Passage cité:
·····

Circulaire Castaner : "une manipulation politique assez machiavélique", dénonce Damien Abad
Le député Les Républicains de l'Ain dénonce un "mépris et un irrespect des élus locaux" après la circulaire envoyée par Christophe Castaner aux préfets en amont des élections municipales en mars.
La circulaire Castaner sur les élections municipales constitue "une manipulation politique assez machiavélique", a déclaré lundi 20 janvier sur franceinfo Damien Abad. Dans un courrier adressé le 7 janvier, Christophe Castaner informe que les préfets n'attribueront plus de nuance politique aux candidats dans les communes de moins de 9 000 habitants pour les élections municipales.
Le "nuançage" consiste à attribuer une couleur politique aux candidats ayant déposé une liste "sans étiquette", par exemple "divers droite", "divers gauche", "centriste"... Une pratique contestée par nombre d'élus qui ne se retrouvent pas dans les nuances qui leur sont accolées. Le président du groupe Les Républicains à l'Assemblée dénonce un "mépris et un irrespect des élus locaux" et espère que le Conseil d'Etat révèlera "l'illégalité" de cette circulaire.
franceinfo : Deux conseillers municipaux Les Républicains de l'Ain ont déposé un recours devant le Conseil d'Etat. Qu'en attendez-vous ?

·····

Extrait des données:
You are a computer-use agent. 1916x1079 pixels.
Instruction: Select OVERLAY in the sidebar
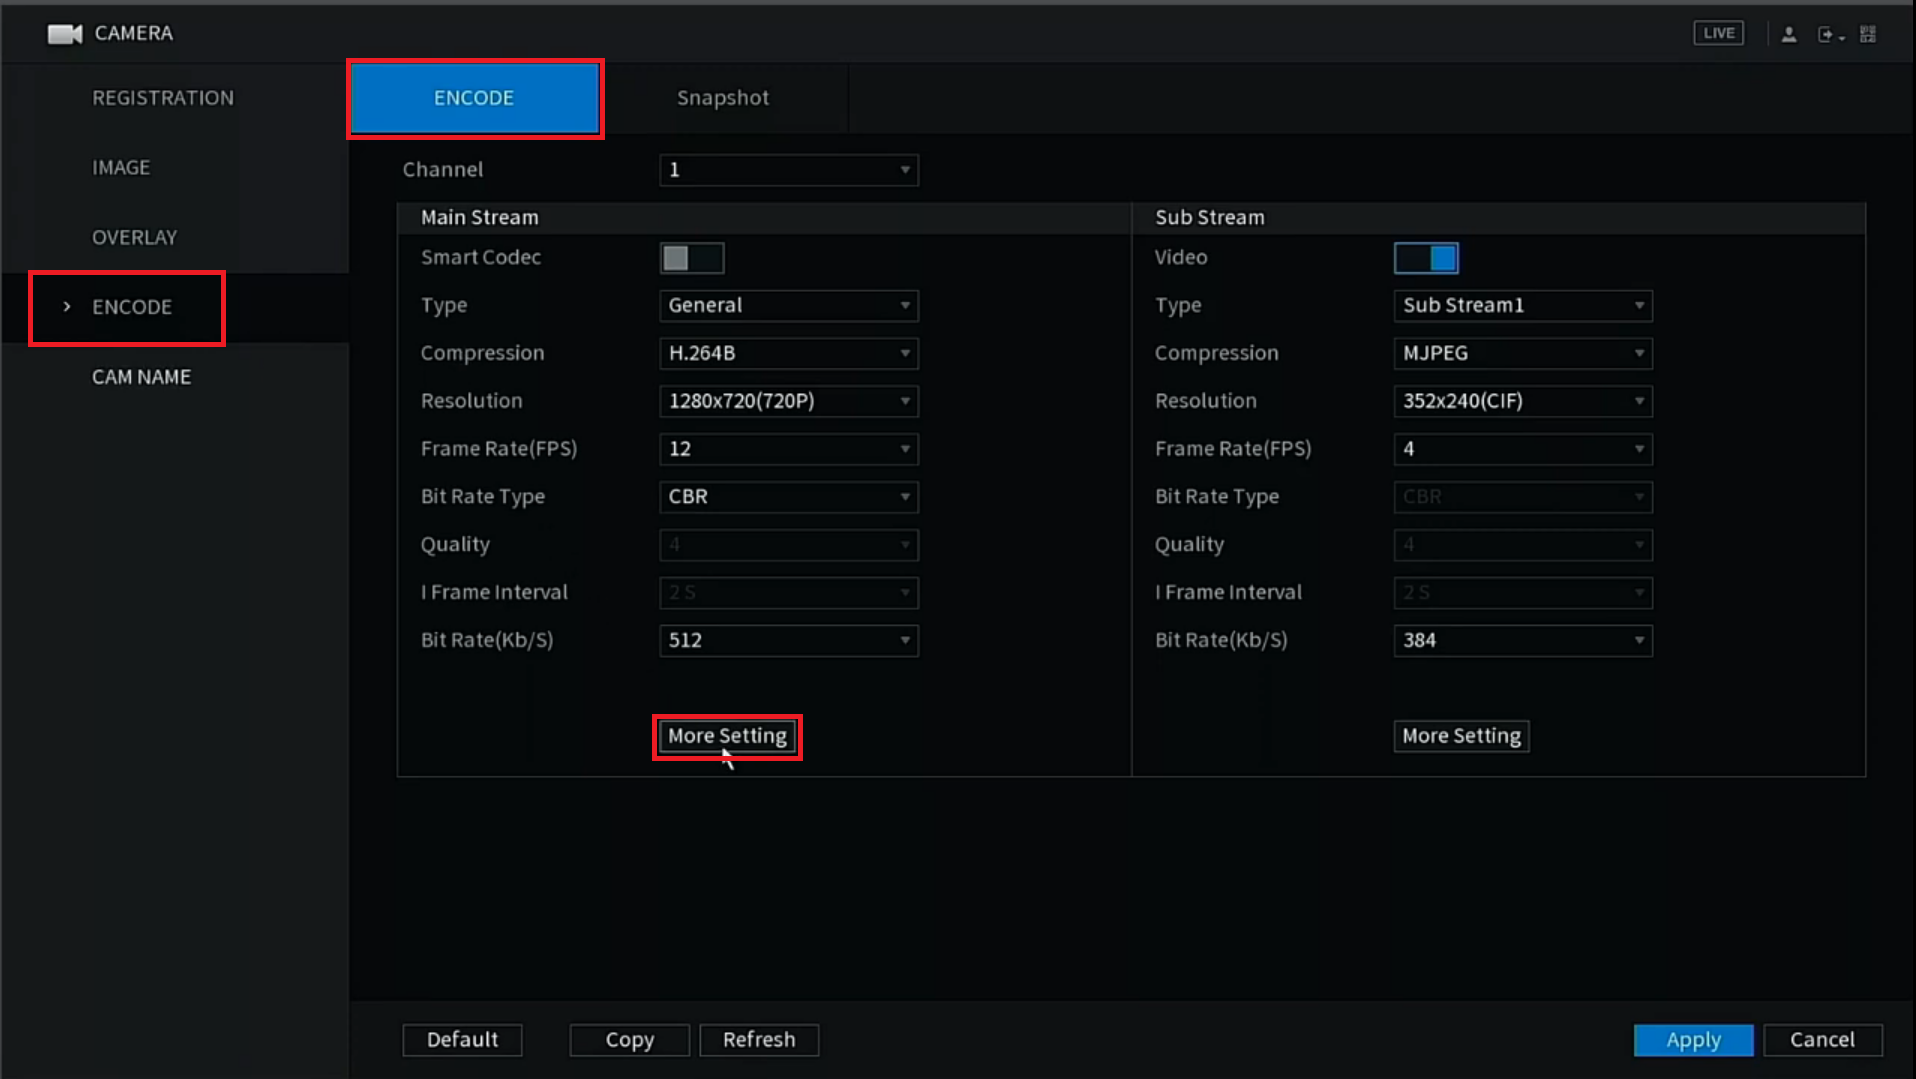tap(134, 237)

·····

Travail demandé: D'après le passage cité, dans quelles communes les préfets n'attribueront-ils plus de nuance politique aux candidats aux élections municipales ?

Résultat attendu: Dans les communes de moins de 9 000 habitants.